7) To make sure your antivirus and antispyware programs are not missing anything, you should sometimes run an online scan. The following are the best ones for all malware, but they produce more false positives (claim harmless files are dangerous) than the program versions "really" installed on computers and they don't find as many true positives. They can take very long, and they will not work correctly if you don't temporarily disable your current antivirus and antispyware programs. At the end of the list are sites where you can scan individual suspicious files.

It's necessary and OK to use Internet Explorer on these safe sites:

BitDefender (http://www.bitdefender.com/scan8/ie.html) seems to be the best online scan by far, and it also removes what it finds. (Be sure to read the warning and check the settings!) Kaspersky's (http://www.kaspersky.com/virusscanner) online scan often finds even more malware, but it does not remove anything; it "only" shows you what it found and where. http://support.f-secure.com/enu/home/ols.shtml finds less but sometimes things missed by the others.

Good for improving Internet performance and finding some spyware that other scans don't find: http://pcpitstop.com/pcpitstop/default.asp

This scan also works in Firefox but it produces at least one false positive (TSPY_AnalogXProxy), and Trend Micro has done nothing to fix it since May 2006 (http://forums.spywareinfo.com/index.php?s=f5997b625c586b0e1e247af30af912d8&showtopic=74883): http://www.trendsecure.com/portal/en-US/free_security_tools/housecall_free_scan.php

For scanning individual files:

http://www.virustotal.com/

http://virusscan.jotti.org/

http://www.kaspersky.com/scanforvirus

8) Be aware that some antimalware (especially antispyware) programs are made by crooks and either install their own malware or make a big fuss about harmless registry remnants of already deleted malware. For example, even Spyware Doctor is a big problem because it is an excellent program that simultaneously uses such scare tactics in what is apparently a deliberate scam (company does not respond to criticism sent by email). See Anti-spyware_software.

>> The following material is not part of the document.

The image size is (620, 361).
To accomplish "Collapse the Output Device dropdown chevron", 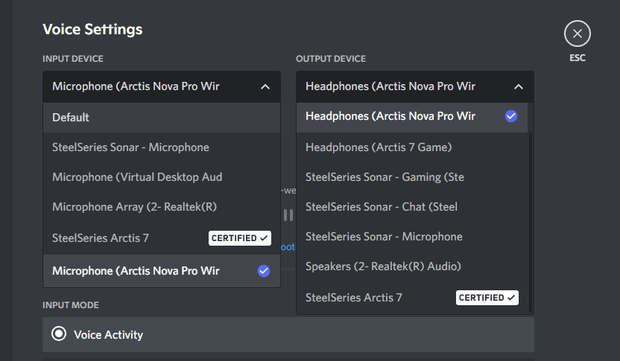I will [518, 87].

The authorities still do almost nothing to shut down websites offering rogue antimalware and engaging in other illegal activities. Even Google has taken a very long time before it even considered not showing sites offering known malware in its search results. Once consumers realise how they've been screwed for many years by big and small companies and more blatant crooks and due to the incompetence of the authorities, there may be a strong reaction...

9) Install and run https://psi.secunia.com/ or regularly run http://secunia.com/software_inspector/

10) Install WinPatrol (http://www.winpatrol.com/download.html). As explained on that website: WinPatrol uses a heuristic behavioral approach to detecting attacks and violations of your computing environment. Traditional security programs scan your hard drive searching for previously identified threats. WinPatrol takes snapshot of your critical system resources and alerts you to any changes that may occur without your knowledge. You'll be removing dangerous new programs while others prepare to update their definition/signiture data files.

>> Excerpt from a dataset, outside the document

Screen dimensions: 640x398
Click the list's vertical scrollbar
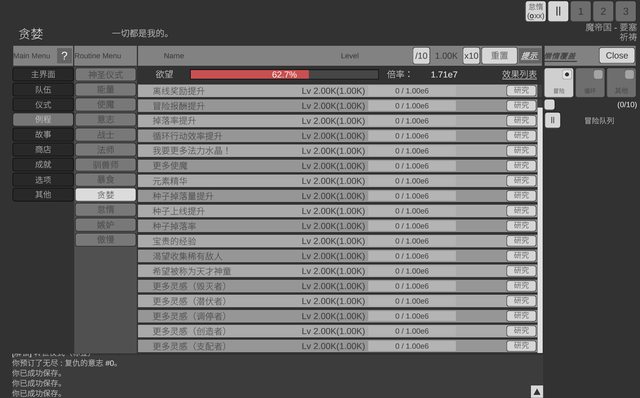pyautogui.click(x=540, y=230)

11) Many experts recommend making a separate administrator account and turning all accounts normally used by all users of a computer into limited accounts. This can prevent some malware from being installed automatically. Since program installation then however requires switching to the administrator account or temporarily turning a limited account into an administrator account, this is impractical and too difficult for most normal users. In addition, this does not prevent the main cause of computer infections, people actively but unknowingly installing programs infected with spyware and other malware because they didn't check if it's reputable and don't have up-to-date antivirus and antispyware programs with real-time protection.